Estimates of his fortune vary. The last count was one multiplujillion, nine obsquatumatillion, six hundred twenty-three dollars and sixty-two cents. He may or may not have more money than anybody else, but one thing is certain: he is the richest duck in the world. Donald, his nephew, has more marquee value, but, much in the manner of movie stars, he has squandered his earnings. Uncle Scrooge McDuck, of Scots ancestry and American pioneer tradition, has never let go of a dime—not even the first one he ever earned, which he often carries, tied to a string and stashed in an inside pocket of his moleskin-collared coat.

The getting, preserving and enjoying of all this cash between 1952 and 1967 provided comic books with some of their greatest characters and grandest adventures. The eleven vintage stories collected in this sumptuous volume, along with a new yarn and a signed, numbered lithograph, are strong evidence that Scrooge and his creator Carl Barks belong in the great mainstream of American folklore.

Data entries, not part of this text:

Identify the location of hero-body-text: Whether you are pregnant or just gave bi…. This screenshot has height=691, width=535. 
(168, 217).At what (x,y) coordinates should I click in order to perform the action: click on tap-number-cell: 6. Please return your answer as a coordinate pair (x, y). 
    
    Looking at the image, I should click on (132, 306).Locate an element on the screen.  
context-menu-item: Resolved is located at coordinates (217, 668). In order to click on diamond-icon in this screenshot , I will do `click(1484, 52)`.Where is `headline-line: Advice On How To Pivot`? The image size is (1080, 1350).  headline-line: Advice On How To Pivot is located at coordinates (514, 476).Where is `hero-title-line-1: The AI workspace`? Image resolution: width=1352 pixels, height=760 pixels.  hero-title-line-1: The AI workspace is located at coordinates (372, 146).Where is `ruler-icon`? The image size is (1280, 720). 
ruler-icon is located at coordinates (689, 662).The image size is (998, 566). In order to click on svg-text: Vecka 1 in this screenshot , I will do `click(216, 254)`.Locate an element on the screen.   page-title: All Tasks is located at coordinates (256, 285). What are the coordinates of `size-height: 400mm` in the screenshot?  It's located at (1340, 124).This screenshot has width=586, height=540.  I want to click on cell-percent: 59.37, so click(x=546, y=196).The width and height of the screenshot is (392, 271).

Uncle Scrooge never had the high-style sizzle of Superman or Prince Valiant, or the cockeyed melodrama of Dick Tracy, but the mock-heroic sweep of Barks' stories and the whimsical clarity of his drawing made a heavy mark on a generation of children for whom comic books offered a powerful mythology. That mark shows up in some unlikely places. Barks' stories, as Film Director George Lucas points out in his affectionate Appreciation, are "very cinematic. They...don't just move from panel to panel, but flow in sequences—sometimes several pages long." Fans of the Lucas-Steven Spielberg adventure lark Raiders of the Lost Ark will discover a progenitor in The Seven Cities of Cibola. Indeed, Barks' stories and Lucas' Star Wars sagas share not only a gentle satiric edge but a kind of giddy imagination that leads into territory that is, in all senses of the word, fabulous.

"I'm certainly no expert on fables," Barks says, but his sagas of feathered heroes traveling the world, from Duckburg to outer space, all for the purpose of shoring up wealth, are each laced with a little lesson. In Tralla La, Scrooge suffers a nervous breakdown and, with Donald and nephews at his side, goes in search of a place "where there is no money, and wealth means nothing." They find a valley James Hilton might recognize, hidden behind the highest Himalayas. There Scrooge settles happily until a tin cap from a bottle of his nerve medicine is converted into a piece of coveted currency. Scrooge brings corruption to Utopia, just as, in another story, he almost brings industrial pollution to "the smokeless northern wilds." The miser skips out of Duckburg to escape the smog his own heavy industries have created, but the first glimpse of placid lakes and tall timber sets him to thinking about natural gas and paper mills.